Terre-mère: une figure enracinée dans la culture cinématographique québécoise

Par Julie Ravary
Julie Ravary est une doctorante en études cinématographiques. Son projet de thèse porte sur le lien entre identité nationale et identité genrée féminine dans le cinéma québécois.

Samedi 19 mars,
Panel 5, de 13h15 à 14h45
Salle S1-139 – Pavillon Jean-Coutu

Résumé

Les études portant sur les imaginaires nationaux au cinéma ont été l’un des plus importants bastions des études cinématographiques des 30 dernières années. Or, il s’avère qu’aucune de ces études n’a pensé la mise en image de l’identité genrée féminine dans les imaginaires nationaux cinématographiques en faisant directement référence au concept opératoire de la Terre-mère développée par les « Gender and Nation ». Je compte examiner les potentiels théoriques et les retombées concrètes de cette approche par le biais d’une étude du cinéma québécois. Son passé sociopolitique, les liens étroits entre ses objets culturels et son processus identitaire ainsi que les tiraillements entre mouvements féministe et nationaliste, font du Québec un exemple idéal pour l’introduction de la figure de la Terre-mère dans l’étude d’un cinéma national. Le moment d’émergence (Un homme et son péché (1949), la réactualisation (Valérie (1968)), le déplacement (Q-bec my love (1969), et la toujours présence (Mariages (2001), À l’origine d’un cri (2010)) de la figure de la Terre-mère semble pouvoir nous permettre d’interroger l’évolution du lien entre identité féminine et imaginaire national.
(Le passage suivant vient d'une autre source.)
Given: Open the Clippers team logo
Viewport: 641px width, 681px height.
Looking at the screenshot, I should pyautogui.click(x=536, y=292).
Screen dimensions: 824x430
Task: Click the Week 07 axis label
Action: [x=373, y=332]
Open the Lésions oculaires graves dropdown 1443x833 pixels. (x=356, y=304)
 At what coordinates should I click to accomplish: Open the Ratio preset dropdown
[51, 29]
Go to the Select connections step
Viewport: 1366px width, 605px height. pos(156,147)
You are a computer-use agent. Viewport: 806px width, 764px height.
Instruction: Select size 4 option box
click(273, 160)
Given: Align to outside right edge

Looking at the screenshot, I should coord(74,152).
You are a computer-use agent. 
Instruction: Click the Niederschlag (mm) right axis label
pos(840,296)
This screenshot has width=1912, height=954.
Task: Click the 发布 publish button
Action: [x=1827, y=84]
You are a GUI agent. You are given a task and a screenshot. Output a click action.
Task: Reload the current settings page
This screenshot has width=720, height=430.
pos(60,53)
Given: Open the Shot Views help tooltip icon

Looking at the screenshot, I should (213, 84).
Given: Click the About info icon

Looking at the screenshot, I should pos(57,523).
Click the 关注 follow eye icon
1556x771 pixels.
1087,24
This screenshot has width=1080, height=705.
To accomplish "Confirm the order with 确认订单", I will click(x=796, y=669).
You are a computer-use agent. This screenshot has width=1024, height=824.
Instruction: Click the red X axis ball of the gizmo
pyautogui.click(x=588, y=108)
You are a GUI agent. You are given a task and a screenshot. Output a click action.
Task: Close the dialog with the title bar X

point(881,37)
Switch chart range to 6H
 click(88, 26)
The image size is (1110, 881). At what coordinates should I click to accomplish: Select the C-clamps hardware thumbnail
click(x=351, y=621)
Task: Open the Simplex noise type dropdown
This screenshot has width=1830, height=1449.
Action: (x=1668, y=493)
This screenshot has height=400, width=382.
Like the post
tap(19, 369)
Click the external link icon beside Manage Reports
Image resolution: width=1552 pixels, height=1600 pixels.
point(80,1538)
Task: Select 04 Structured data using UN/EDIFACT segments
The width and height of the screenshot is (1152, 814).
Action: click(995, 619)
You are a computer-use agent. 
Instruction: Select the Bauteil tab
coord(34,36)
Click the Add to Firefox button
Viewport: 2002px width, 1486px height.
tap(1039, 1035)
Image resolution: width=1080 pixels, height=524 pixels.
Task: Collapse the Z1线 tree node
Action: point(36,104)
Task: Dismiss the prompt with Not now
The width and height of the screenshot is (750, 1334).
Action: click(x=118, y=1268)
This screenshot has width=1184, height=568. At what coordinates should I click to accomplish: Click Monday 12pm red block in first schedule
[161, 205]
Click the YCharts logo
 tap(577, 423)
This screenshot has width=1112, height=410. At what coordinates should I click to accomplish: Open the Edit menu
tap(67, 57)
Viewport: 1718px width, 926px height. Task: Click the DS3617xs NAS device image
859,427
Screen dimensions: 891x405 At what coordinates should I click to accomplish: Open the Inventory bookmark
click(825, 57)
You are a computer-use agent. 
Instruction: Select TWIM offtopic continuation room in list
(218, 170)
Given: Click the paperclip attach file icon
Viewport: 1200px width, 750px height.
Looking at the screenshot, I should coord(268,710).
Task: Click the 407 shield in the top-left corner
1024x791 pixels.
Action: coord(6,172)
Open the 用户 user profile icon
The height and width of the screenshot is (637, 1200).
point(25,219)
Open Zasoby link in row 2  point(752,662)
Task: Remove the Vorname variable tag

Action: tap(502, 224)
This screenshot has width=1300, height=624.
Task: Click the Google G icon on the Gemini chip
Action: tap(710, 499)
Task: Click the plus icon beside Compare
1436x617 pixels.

Quelles sont les identités privilégiées par les récits nationaux québécois en ce qui a trait à la masculinité, à la féminité et aux identités sexuelles? Et surtout, dans quelles mesures et à quels niveaux ces identités sont-elles construites par le médium cinématographique? En résumé, ce projet de thèse propose une historiographie féministe du lien entre femme et nation dans le cinéma québécois par le biais d’une étude de la Terre-mère.